[Start of Attachment]

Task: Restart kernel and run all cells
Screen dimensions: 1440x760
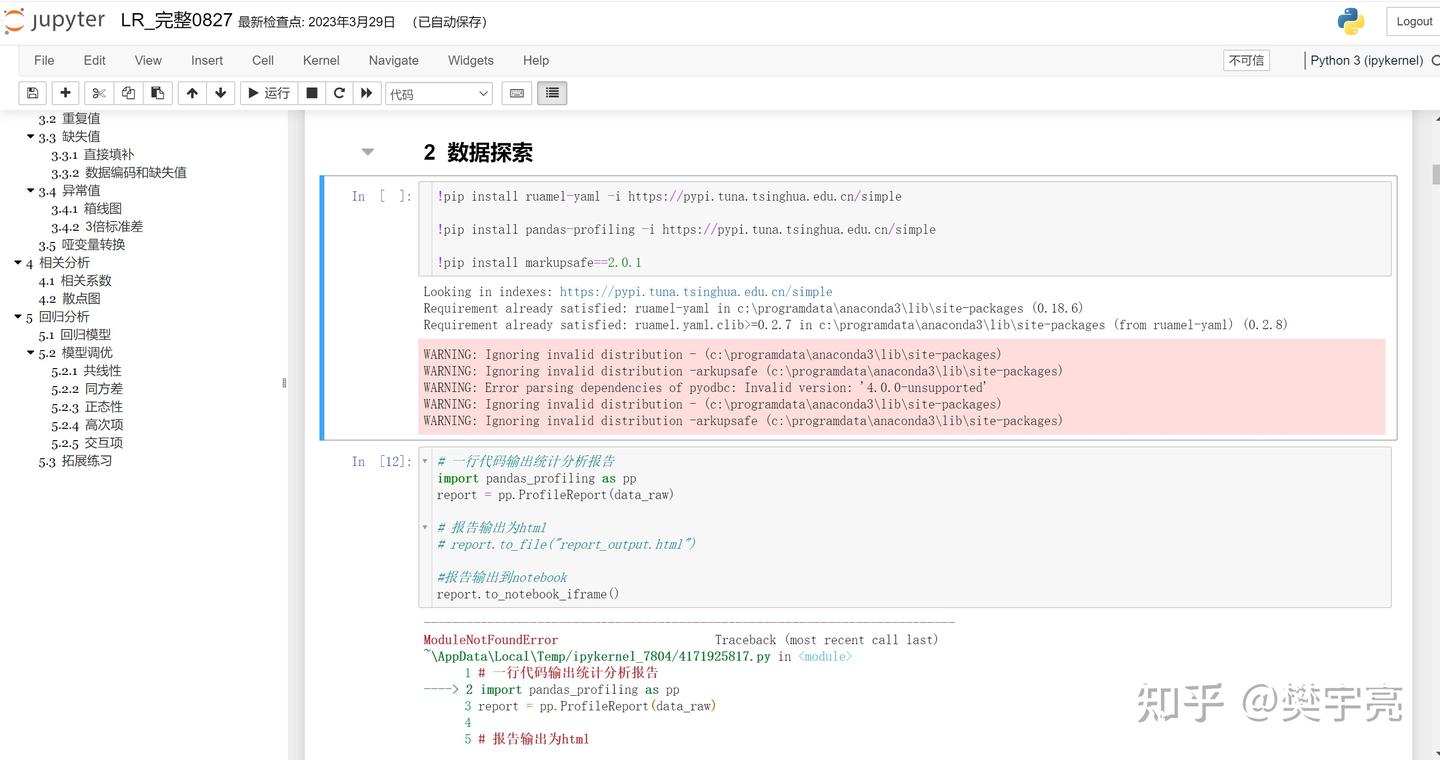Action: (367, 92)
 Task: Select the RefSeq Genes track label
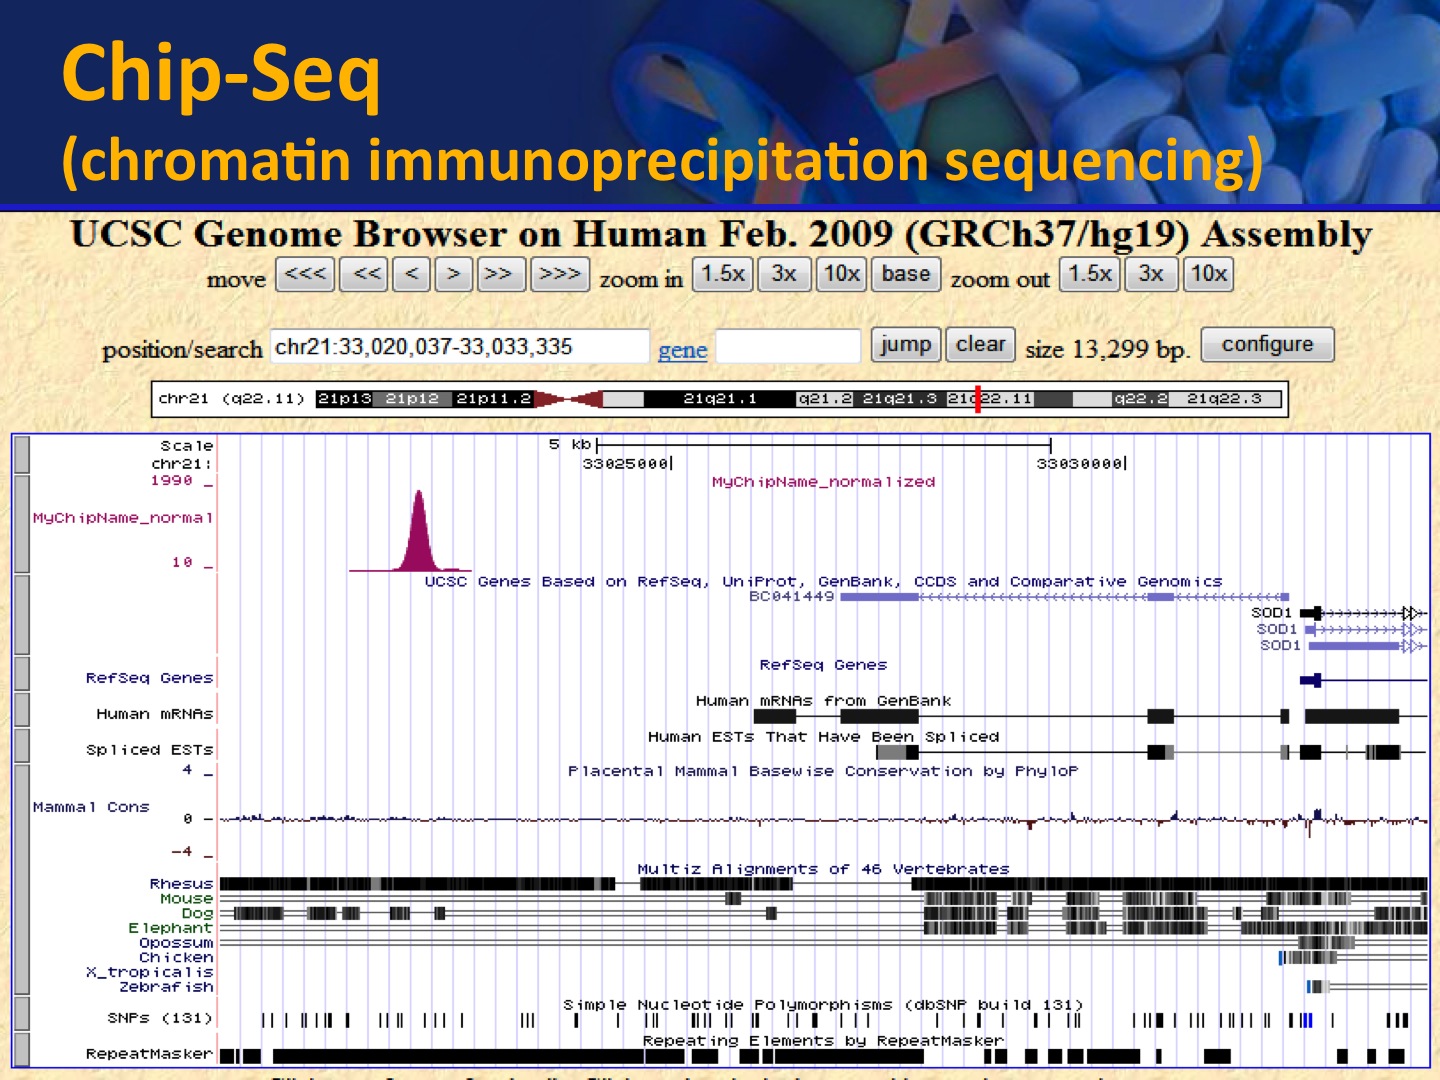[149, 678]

[End of Attachment]

### What is needed
Copy the data exactly. Pictures do not belong in the copy.

### Answer
Task: Restart kernel and run all cells
Screen dimensions: 1440x760
Action: (367, 92)
 Task: Select the RefSeq Genes track label
[149, 678]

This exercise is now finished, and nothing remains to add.